14 de jun de 2018

A mesa dos adultos

O Woody Allen disse, certa vez, que quando fazia um filme “sério” era como sentar na mesa dos adultos. Christine Lagarde, a poderosa chefona do FMI, disse coisa parecida numa reunião para tratar da dívida da Grécia, em 2015: “A principal emergência do momento é restaurar o diálogo com os adultos no recinto”. As crianças no recinto eram os representantes do novo governo grego que tentavam, ingenuamente, salvar a Grécia das medidas impostas pelos grandes bancos europeus e pela elite financeira internacional. Entre as crianças banidas da mesa dos adultos pela dona Christine estava o ministro das finanças do recém-eleito partido Syriza, Yanis Varoufakis. Que acaba de lançar um livro sobre a crise grega e sua participação na frustrada tentativa de livrar seu país da prisão da dívida e tocar o coração dos credores. Título do livro: “Os adultos no recinto”.

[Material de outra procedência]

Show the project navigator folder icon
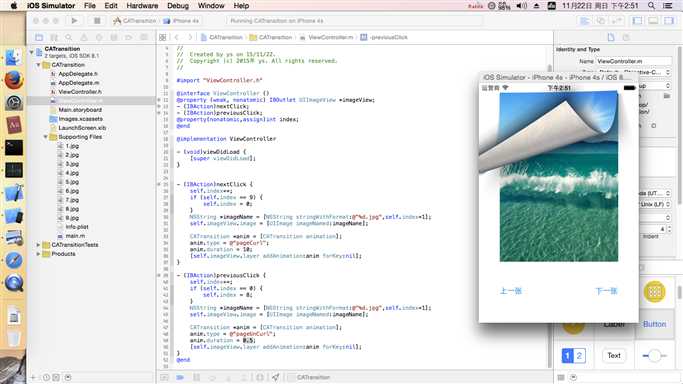Viewport: 683px width, 384px height. [x=39, y=37]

A Grécia recebeu o maior empréstimo concedido a um país na história do mundo e o usou para sanar a principal emergência do momento, pagar os bancos. O dinheiro não passou pela Grécia, nem como turista. Foi direto para acalmar os grandes instituições financeiras e o Banco Central da Europa, enquanto a Grécia era instruída, com o endosso do FMI, a adotar um programa de austeridade punitiva para um dia, quem sabe, merecer um lugar na mesa. Varoufakis e o partido Syriza não aguentaram a pressão e deixaram o poder depois de uma breve primavera de rebeldia. O próprio Varoufakis descreve seu livro como o relato de uma tentativa de fuga que não deu certo. A prisão administrada pela elite financeira do mundo é de segurança máxima.

Vocês e eu somos as crianças no recinto, as que a Christine Lagarde despreza. Nossas vidas são decididas na mesa dos adultos, onde as conversas são sempre sérias e sempre concluem com a decisão de nos castigar de um jeito ou de outro, para o nosso bem. O governo Temer começou com o anúncio, pelo Meirelles, de que gastos sociais seriam cortados por 20 anos. O pior veio agora, no ocaso do governo Temer. Para dar dinheiro a empresários do transporte serão cortadas verbas para a saúde e a educação. Ponto de exclamação incrédulo!